Shared and distinct responses of human and murine alveolar macrophages and monocyte-derived macrophages to Mycobacterium tuberculosis

Abstract

Macrophages serve as important sites of bacterial replication and host immune response during Mycobacterium tuberculosis (Mtb) infection with distinct roles for alveolar macrophages (AMs) early in infection and monocyte-derived (MDMs) during later stages of disease. Here, we leverage data from human and mouse models to perform a cross-species analysis of macrophage responses to Mtb infection. Overall, we find that both subsets of human and murine macrophages mount a strong interferon response to Mtb infection. However, AM across both species do not generate as strong a pro-inflammatory response as human MDMs or murine bone marrow-derived macrophages (BMDMs), as characterized by TNFA signaling and inflammatory response pathways.

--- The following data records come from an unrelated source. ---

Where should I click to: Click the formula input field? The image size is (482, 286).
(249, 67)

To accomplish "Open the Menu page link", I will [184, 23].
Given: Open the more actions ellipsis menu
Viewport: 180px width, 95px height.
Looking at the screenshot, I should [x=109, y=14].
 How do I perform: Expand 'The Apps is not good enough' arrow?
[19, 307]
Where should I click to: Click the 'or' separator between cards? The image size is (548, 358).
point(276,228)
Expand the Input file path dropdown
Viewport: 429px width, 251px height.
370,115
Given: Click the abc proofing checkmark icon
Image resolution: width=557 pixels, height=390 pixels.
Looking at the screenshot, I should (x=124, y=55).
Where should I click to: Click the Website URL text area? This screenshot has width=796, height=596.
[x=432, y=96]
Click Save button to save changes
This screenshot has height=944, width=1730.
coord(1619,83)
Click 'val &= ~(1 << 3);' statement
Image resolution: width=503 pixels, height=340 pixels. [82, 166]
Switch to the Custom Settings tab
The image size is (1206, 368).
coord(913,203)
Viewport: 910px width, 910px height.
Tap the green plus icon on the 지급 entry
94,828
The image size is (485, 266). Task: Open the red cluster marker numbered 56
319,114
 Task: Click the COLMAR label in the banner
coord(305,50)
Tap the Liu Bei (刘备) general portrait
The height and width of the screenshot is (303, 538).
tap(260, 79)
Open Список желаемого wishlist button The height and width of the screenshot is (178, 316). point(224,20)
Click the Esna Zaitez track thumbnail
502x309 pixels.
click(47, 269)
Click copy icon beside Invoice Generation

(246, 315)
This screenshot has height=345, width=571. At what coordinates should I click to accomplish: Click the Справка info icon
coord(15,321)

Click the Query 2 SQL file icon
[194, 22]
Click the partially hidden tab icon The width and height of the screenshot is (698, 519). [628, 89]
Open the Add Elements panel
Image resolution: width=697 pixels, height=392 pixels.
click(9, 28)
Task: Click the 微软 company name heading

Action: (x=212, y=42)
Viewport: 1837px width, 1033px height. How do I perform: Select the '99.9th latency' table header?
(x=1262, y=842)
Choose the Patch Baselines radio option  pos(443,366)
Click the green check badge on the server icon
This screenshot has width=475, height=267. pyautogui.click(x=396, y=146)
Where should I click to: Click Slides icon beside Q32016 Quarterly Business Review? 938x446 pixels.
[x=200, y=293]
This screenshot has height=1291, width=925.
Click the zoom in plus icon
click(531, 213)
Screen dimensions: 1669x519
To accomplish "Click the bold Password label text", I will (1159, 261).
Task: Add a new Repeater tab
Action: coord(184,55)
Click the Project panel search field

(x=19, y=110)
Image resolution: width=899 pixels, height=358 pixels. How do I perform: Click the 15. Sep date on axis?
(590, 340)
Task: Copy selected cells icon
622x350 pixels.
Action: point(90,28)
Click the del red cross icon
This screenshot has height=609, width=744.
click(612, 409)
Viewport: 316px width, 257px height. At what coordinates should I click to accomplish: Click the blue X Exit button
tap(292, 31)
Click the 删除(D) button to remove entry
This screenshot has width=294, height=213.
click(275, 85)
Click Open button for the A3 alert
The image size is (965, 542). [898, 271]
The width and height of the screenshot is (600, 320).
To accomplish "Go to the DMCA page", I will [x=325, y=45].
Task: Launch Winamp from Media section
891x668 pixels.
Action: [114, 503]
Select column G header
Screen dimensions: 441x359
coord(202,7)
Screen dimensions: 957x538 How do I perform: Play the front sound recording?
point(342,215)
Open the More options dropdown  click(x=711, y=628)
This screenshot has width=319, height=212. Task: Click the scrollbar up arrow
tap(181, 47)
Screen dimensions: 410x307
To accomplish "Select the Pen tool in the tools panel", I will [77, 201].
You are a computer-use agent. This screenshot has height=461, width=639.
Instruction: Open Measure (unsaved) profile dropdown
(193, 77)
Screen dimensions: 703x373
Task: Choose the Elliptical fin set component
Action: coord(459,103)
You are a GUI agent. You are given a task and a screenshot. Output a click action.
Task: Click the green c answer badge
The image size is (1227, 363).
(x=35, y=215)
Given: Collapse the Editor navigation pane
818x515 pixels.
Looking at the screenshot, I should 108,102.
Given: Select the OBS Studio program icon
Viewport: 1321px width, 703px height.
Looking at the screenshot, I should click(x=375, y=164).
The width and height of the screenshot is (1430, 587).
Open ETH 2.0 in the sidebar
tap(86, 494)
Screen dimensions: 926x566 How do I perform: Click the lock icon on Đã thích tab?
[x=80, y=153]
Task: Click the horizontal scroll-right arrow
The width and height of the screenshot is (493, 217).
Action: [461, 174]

Interestingly, AMs from mice that were previously vaccinated with BCG (scBCG) or from a model of contained TB (coMtb) had Mtb responses that were more similar to human AMs than control mice. We also identify species-specific pathways altered by infection differently in mouse and human macrophages, specifically in pathways related to cholesterol in AMs as well as MYC targets and Hedgehog signaling in MDMs/BMDMs. Lastly, to investigate downstream effects of the macrophage interferon responses, we examine macrophage expression of IL-10, an immunosuppressive cytokine induced by Type I Interferons, and c-Maf, a transcription factor required for IL-10 expression in myeloid cells. We find that c-Maf and IL-10 have significantly lower expression in AMs compared to MDMs in both humans and mice, suggesting one possible mechanism by which AMs mount a stronger interferon response following Mtb infection. Overall, these results highlight the dynamics of innate myeloid responses over the course of Mtb infection and the benefit of a combined analysis across species to reveal conserved and unique responses.